Context: The association between menopausal hormone replacement therapy and ovarian cancer is unclear.
Objective: To determine whether hormone replacement therapy using estrogen only, estrogen-progestin only, or both estrogen only and estrogen-progestin increases ovarian cancer risk.
Design: A 1979-1998 cohort study of former participants in the Breast Cancer Detection Demonstration Project, a nationwide breast cancer screening program.
Setting: Twenty-nine US clinical centers.
Participants: A total of 44 241 postmenopausal women (mean age at start of follow-up, 56.6 years).
Main outcome measure: Incident ovarian cancer.
Results: We identified 329 women who developed ovarian cancer during follow-up. In time-dependent analyses adjusted for age, menopause type, and oral contraceptive use, ever use of estrogen only was significantly associated with ovarian cancer (rate ratio [RR], 1.6; 95% confidence interval [CI], 1.2-2.0). Increasing duration of estrogen-only use was significantly associated with ovarian cancer: RRs for 10 to 19 years and 20 or more years were 1.8 (95% CI, 1.1-3.0) and 3.2 (95% CI, 1.7-5.7), respectively (P value for trend <.001), and we observed a 7% (95% CI, 2%-13%) increase in RR per year of use. We observed significantly elevated RRs with increasing duration of estrogen-only use across all strata of other ovarian cancer risk factors, including women with hysterectomy. The RR for estrogen-progestin use after prior estrogen-only use was 1.5 (95% CI, 0.91-2.4), but the RR for estrogen-progestin-only use was 1.1 (95% CI, 0.64-1.7). The RRs for less than 2 years and 2 or more years of estrogen-progestin-only use were 1.6 (95% CI, 0.78-3.3) and 0.80 (95% CI, 0.35-1.8), respectively, and there was no evidence of a duration response (P value for trend =.30).

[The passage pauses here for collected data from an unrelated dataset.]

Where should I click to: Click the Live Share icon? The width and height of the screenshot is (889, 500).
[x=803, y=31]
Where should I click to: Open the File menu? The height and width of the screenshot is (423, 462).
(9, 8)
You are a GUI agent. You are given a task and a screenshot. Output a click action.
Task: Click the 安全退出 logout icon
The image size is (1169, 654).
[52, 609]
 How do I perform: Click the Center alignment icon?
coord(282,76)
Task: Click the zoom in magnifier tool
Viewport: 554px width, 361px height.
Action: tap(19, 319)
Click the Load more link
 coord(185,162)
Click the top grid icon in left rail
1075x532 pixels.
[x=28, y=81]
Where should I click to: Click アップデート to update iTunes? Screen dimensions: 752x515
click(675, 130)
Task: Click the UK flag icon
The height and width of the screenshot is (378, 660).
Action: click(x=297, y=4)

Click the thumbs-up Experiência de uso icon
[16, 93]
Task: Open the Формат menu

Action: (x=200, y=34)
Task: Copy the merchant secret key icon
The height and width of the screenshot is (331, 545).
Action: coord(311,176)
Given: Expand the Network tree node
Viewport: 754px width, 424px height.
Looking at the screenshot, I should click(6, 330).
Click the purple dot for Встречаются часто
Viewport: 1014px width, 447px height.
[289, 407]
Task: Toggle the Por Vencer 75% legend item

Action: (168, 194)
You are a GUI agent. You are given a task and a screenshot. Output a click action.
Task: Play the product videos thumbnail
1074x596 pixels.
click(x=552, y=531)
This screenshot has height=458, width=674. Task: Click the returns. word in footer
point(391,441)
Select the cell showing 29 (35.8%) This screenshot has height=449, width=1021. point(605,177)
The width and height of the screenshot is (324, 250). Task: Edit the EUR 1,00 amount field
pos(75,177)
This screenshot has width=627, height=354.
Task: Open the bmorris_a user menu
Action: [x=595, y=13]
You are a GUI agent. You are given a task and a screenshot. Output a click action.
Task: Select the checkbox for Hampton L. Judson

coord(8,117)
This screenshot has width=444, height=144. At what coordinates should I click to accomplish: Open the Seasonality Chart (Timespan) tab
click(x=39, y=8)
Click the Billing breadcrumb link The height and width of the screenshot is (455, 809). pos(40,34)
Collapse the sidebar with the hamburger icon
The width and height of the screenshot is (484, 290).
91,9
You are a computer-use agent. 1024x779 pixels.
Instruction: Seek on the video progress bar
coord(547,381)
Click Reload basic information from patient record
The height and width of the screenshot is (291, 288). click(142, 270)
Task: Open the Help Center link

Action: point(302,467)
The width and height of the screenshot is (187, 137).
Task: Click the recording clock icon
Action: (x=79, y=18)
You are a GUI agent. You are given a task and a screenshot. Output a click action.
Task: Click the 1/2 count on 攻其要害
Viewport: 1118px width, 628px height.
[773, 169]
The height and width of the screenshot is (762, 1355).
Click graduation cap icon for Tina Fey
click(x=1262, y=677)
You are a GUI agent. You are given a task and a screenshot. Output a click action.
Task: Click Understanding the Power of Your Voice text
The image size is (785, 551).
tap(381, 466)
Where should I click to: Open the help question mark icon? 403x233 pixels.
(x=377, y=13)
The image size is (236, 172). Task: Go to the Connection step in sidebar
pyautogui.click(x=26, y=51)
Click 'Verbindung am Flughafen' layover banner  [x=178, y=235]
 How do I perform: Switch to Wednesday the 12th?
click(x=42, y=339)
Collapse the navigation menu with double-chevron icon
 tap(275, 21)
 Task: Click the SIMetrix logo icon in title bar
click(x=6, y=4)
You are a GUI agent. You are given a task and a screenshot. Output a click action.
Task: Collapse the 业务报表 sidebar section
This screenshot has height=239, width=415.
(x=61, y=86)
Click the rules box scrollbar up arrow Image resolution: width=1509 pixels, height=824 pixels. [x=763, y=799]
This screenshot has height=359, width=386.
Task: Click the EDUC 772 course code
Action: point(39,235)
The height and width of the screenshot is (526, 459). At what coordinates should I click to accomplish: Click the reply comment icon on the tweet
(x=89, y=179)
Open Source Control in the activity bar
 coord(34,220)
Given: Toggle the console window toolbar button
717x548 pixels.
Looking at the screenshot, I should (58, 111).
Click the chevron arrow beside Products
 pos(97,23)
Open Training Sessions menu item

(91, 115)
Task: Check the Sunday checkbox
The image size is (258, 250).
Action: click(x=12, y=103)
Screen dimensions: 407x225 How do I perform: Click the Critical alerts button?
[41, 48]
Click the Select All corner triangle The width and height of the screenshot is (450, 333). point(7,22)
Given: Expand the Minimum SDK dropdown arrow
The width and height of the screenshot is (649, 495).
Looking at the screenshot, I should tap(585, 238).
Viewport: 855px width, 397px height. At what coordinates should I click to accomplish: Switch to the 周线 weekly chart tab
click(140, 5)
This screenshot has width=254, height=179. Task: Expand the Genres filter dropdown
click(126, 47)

Conclusion: Women who used estrogen-only replacement therapy, particularly for 10 or more years, were at significantly increased risk of ovarian cancer in this study. Women who used short-term estrogen-progestin-only replacement therapy were not at increased risk, but risk associated with short-term and longer-term estrogen-progestin replacement therapy warrants further investigation.